Multiple structural and functional annotations based in-silico characterization of Q9BRX8 protein

Numerous proteins found in humans are poorly understood because there is a dearth of experimental evidence. Hypothetical proteins (HPs) or uncharacterized proteins are the terms used to describe these proteins. In this work, one of these proteins, Q9BRX8, is investigated using in-silico or bioinformatics tools to reveal its significant properties. In this regard, NCBI for the sequence retrieval, ProtParam tool for analysis of physiochemical properties, SOPMA for secondary structure prediction, SWISS-Model for homology modelling, STRING for protein-protein interaction and HDOCK for protein-protein docking analysis among other tools, were incorporated. The physiochemical characteristics indicated that Q9BRX8, which has an instability score of 32.57, is a stable protein.

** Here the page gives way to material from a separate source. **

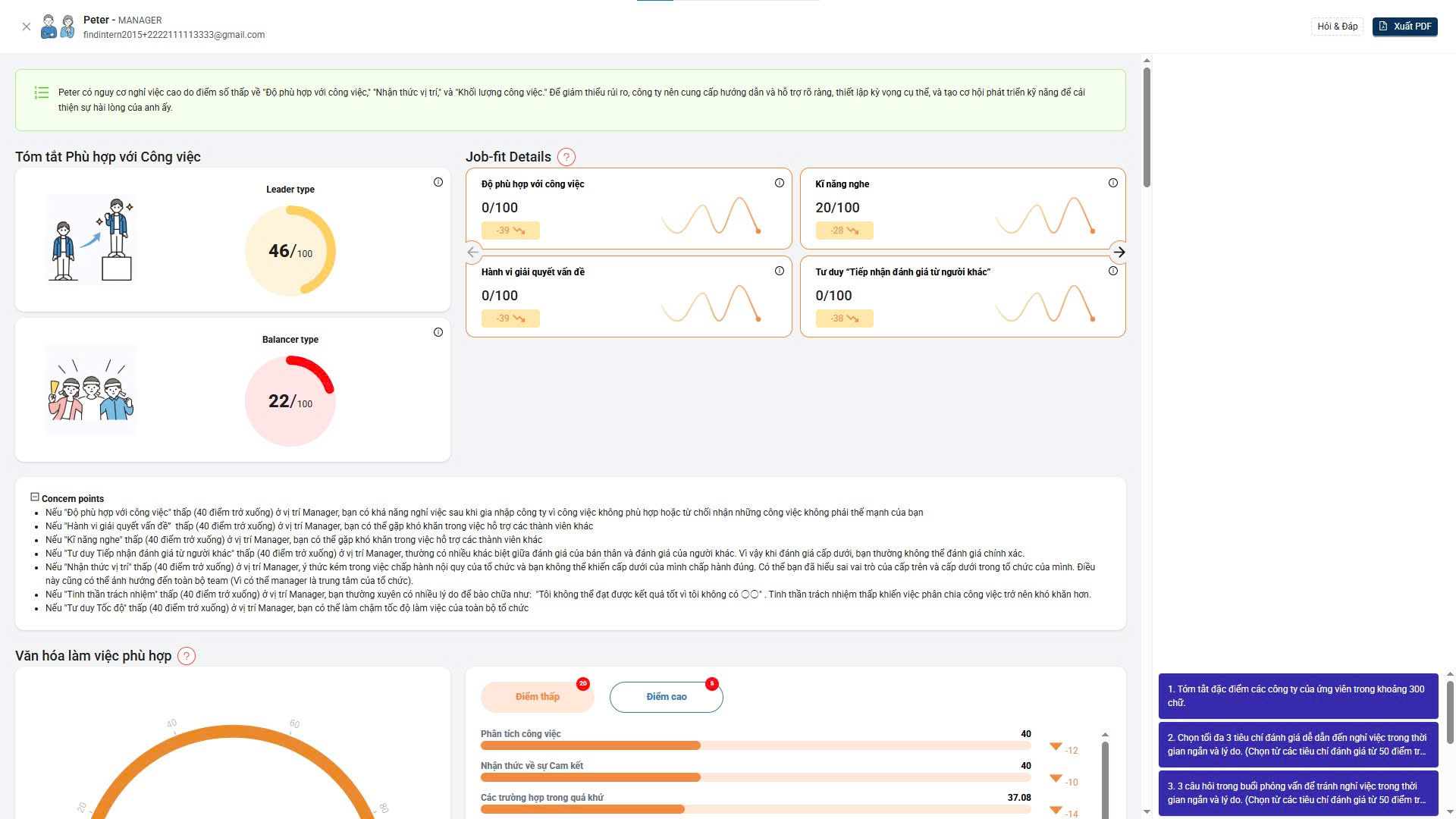Click help icon beside Job-fit Details heading
The height and width of the screenshot is (819, 1456).
click(566, 158)
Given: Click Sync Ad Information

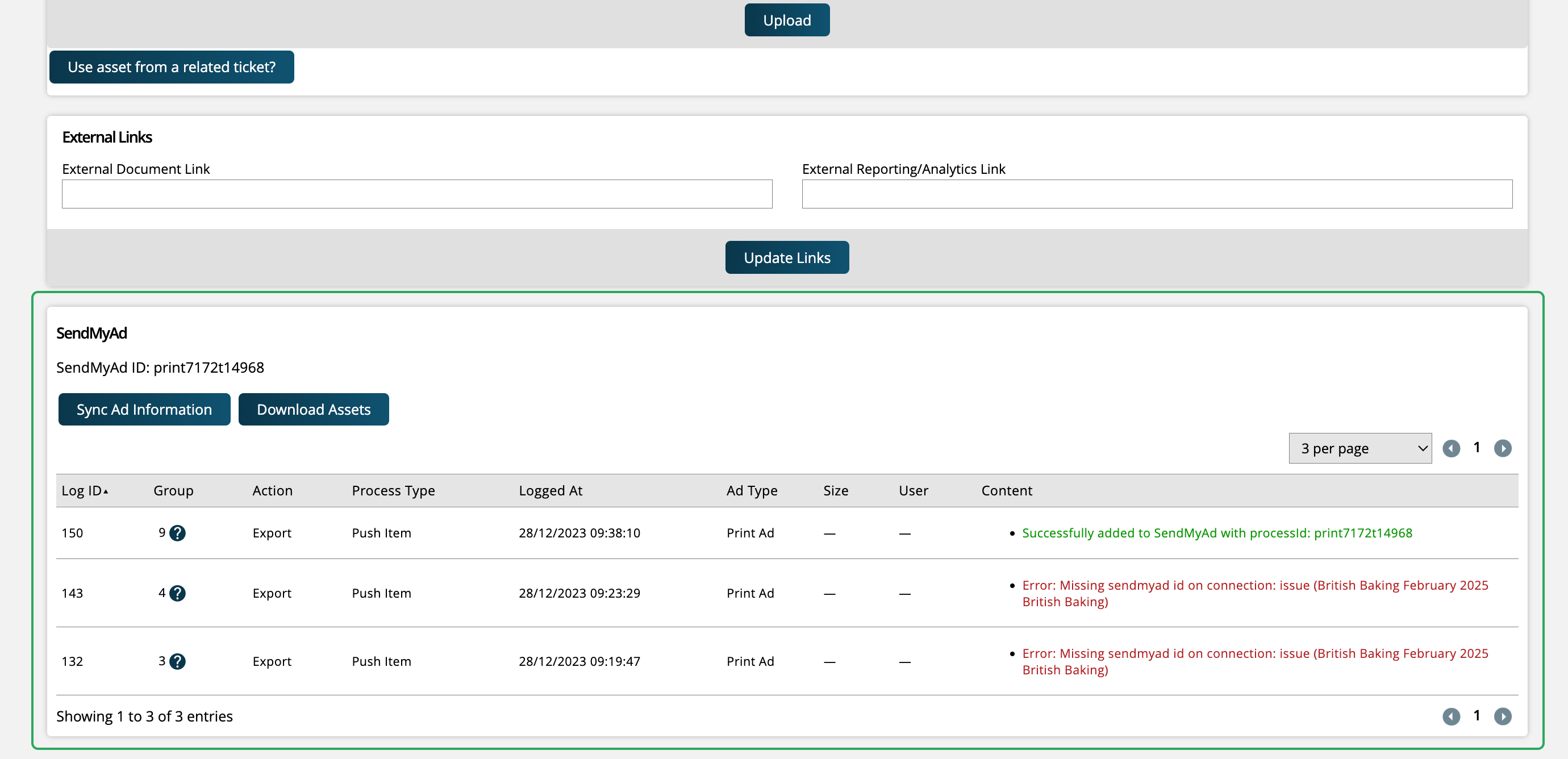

It was identified in other cellular compartments, such as the cytosol, mitochondria, etc., where it may be betrothed in a variety of cellular functions, according to the sub-cellular localization studies. In addition, its secondary structure consists of high percentage of alpha helices (44.10%), among other components. Additionally, it was discovered through protein-protein interactions that this protein belongs to FAM213A family suggesting that it may function as antioxidant and affect bone resorption among other crucial functions. While, molecular docking analysis indicated that Q9BRX8 had a larger degree of similarity with the HLA-G protein, scoring -332.53kcal/mol. It can be hypothesized that the functions of Q9BRX8 and the HLA-G may be associated as a result of this similarity.